The plan is to create a cursor, loop on all notes and set the text part of those notes but in the developer's docs I couldn't find a way to get to the text that was introduced via C-k. And related to this my question is: when you enter a chord name via C-k, what object is that? simple text or special. Does it has an attribute for the chord name and one for the display name?
cursor.isChord() return true just on chords or on all notes? Despite the name it seems to me that it return True on all notes...
thanks in advance for any hint
sandro
*:-)
Comments
Chord names in Plugins are called Harmonies, not Chords (which there is a collection of one or more Notes, hence isChord() returns true on every note and false on a rest). Check http://musescore.org/en/plugin-development/harmony-object.
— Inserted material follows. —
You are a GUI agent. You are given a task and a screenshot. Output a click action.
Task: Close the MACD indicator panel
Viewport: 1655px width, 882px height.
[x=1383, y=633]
I don't think the plugin framework is up to the task you're planning, what you most probably really need to do is to create a special version of an italian chord style xml file.
Check http://musescore.org/en/handbook/chord-name and have a look at the xml files in ...MuseScore\styles\
In reply to Chord names in Plugins are by Jojo-Schmitz
Thanks Jojo,
what you say is pretty clear and makes total sense to me (save for the fact that I would imagine a isHarmony() method on crusor object). Harmony object has the id used in chods.xml and has the base that I guess is used when transposing the score.
I opened chords.xml and other xml in that directory but I can't understand where the name of the chord is composed...
Ok, I now found a pretty clear comment:
Italian / solfege chord names
<sym code="0xe201" name="C"/>
<sym code="0xe202" name="D"/>
<sym code="0xe203" name="E"/>
<sym code="0xe204" name="F"/>
<sym code="0xe205" name="G"/>
<sym code="0xe206" name="A"/>
<sym code="0xe207" name="B"/>
Uncommenting it was all I needed, even thought I haven't really understood what it did!
sandro
*:-)
In reply to chord style by sandroden
This is code I added to the chord description files that use the MuseJazz font. What it does is redefine the letters A-G to display using character codes 0xe201-oxe207 (rather the usual ASCII codes 0x41-0x47). This works with MuseJazz only, because I also added the syllabkes Do-La at those character positions :-).
My hope is that for a future release there will be native support for these syllables just as there is for the German "H". Possibly 2.0, possibly after.